For many reasons, including the lack of a salary cap and the astronomical inflation of transfer fees, running a Premier League club is impossible unless you’re a multi-billionaire. Recently, the ownership free-for-all was exemplified by the takeover of Newcastle United by the PIF group, a sovereign wealth fund chaired by the Crown Prince of Saudi Arabia.

Leicester City’s owners are also billionaires. They have been owned by King Power retail and the Srivaddhanaprabha family since 2010, and while their rise through the football leagues and subsequent fabled Premier League and FA Cup victories are impressive – an upset to the established order – they would also have been inconceivable without the timely financial intervention.

In this volatile environment, is it really such a surprise that one bad transfer window of Leicester City’s own infliction is enough to undo five of the most prosperous years in English football history? For up until August, Leicester had been placed on a pedestal, held up as a model for modern football ownership.

Such eulogising now seems amusingly short-sighted, but in truth it reflects more on the game than it does on Leicester. Their poor form is arguably a result of their owners trying to avoid the catastrophic points deductions and European bans that constitute breaking Financial Fair Play rules . This is more than can be said of other owners, who have simply spent their money with the knowledge that the club will ultimately foot the bill.
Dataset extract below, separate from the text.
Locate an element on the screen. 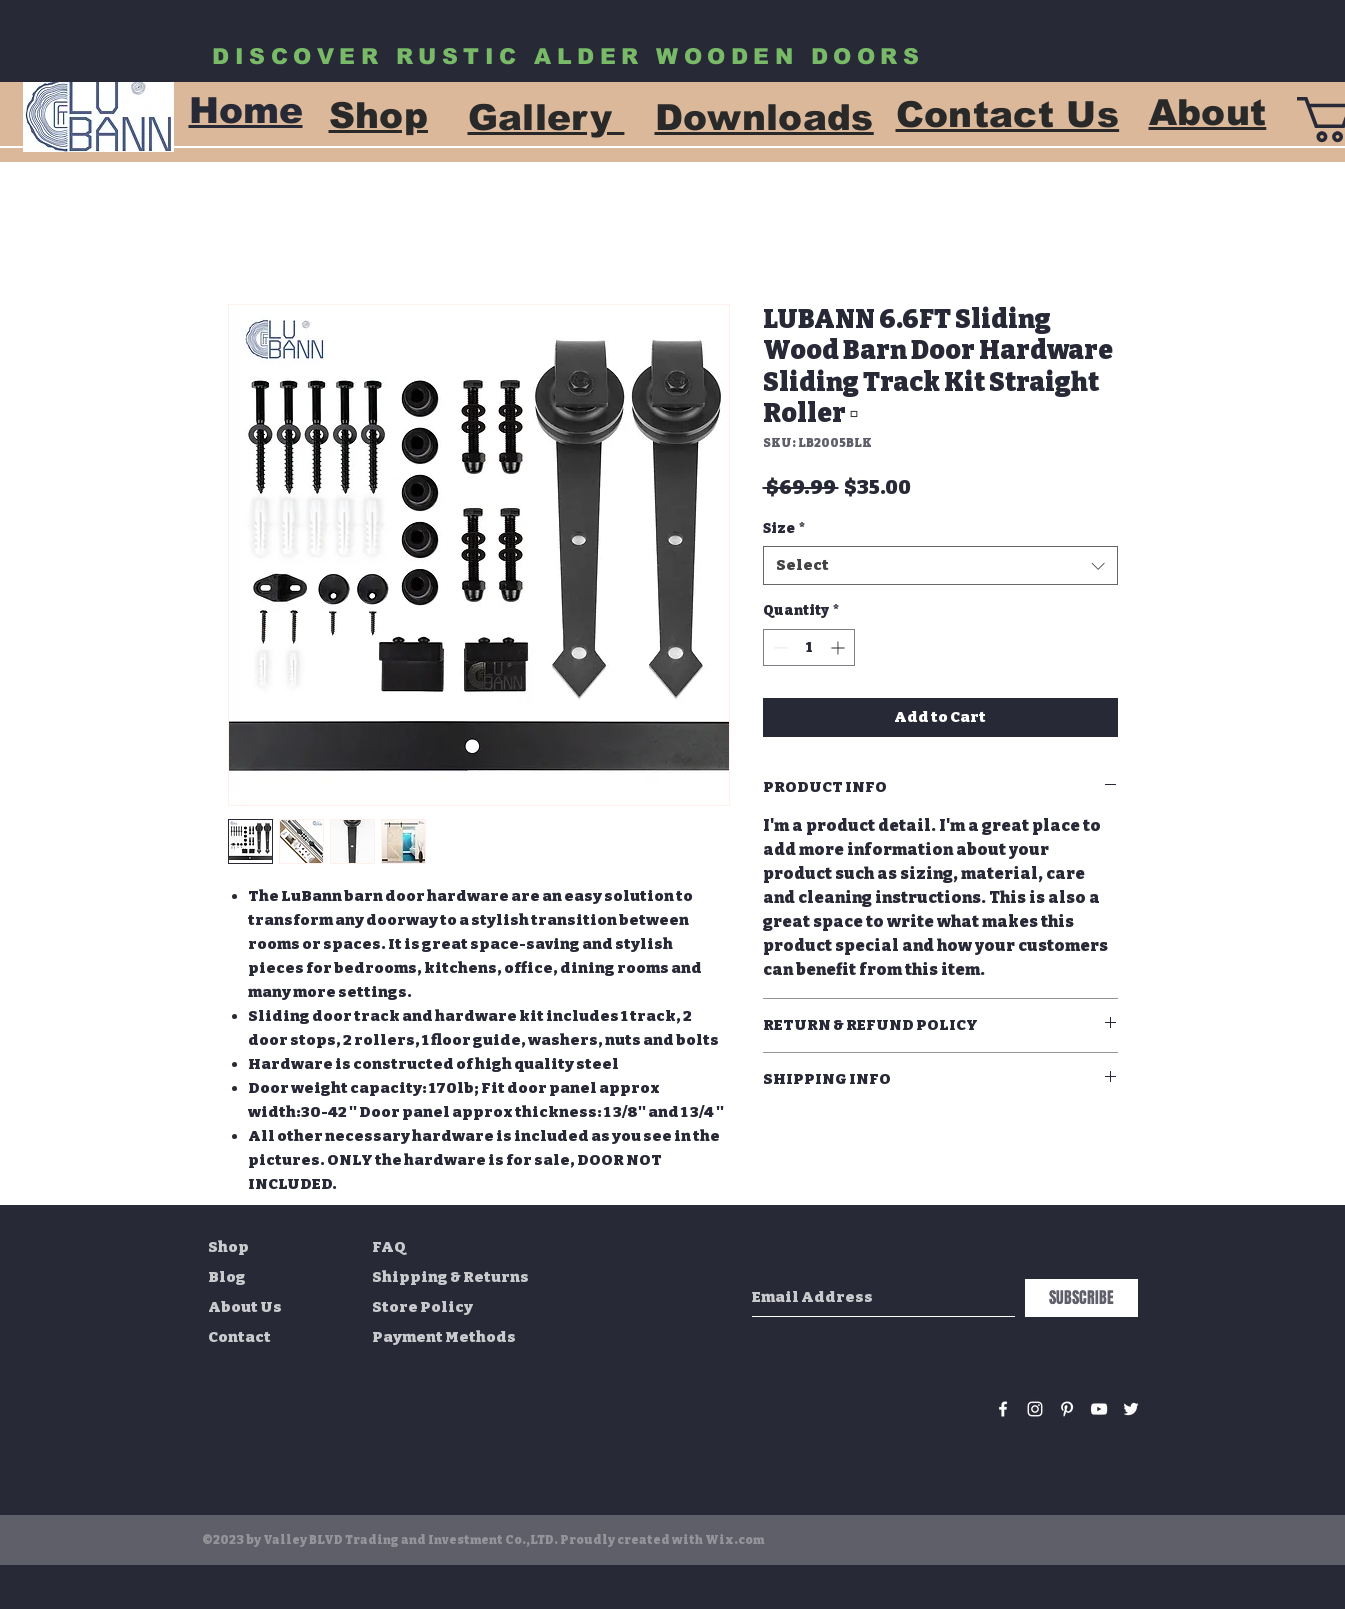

In attempting to keep up, Leicester have overspent. According to The Athletic, their losses have exceeded £120 million for the past three years straight. One would think these statistics are nosebleed-inducing, but in fact they are par for the course. Just ask Manchester City. This has led to the departure of key players like Wesley Fofana and veteran Kasper Schmeichel; holes in the fabric of the team which Brendan Rodgers and his recruitment have failed to fill.

This is the weakest Leicester team in many seasons; but is it weak enough to be relegated? At the end of the season, we will find out if Leicester’s fairy tale ends in a nightmare: Cinderella may have married a handsome prince, but does she really know anything about managing a palace? In football, success often precedes great falls, as Portsmouth, Leeds and a great many others can attest to. Football is a financial tempest, without the regulation required to keep it under control. Leicester is just the next club to be caught in the eye of the storm.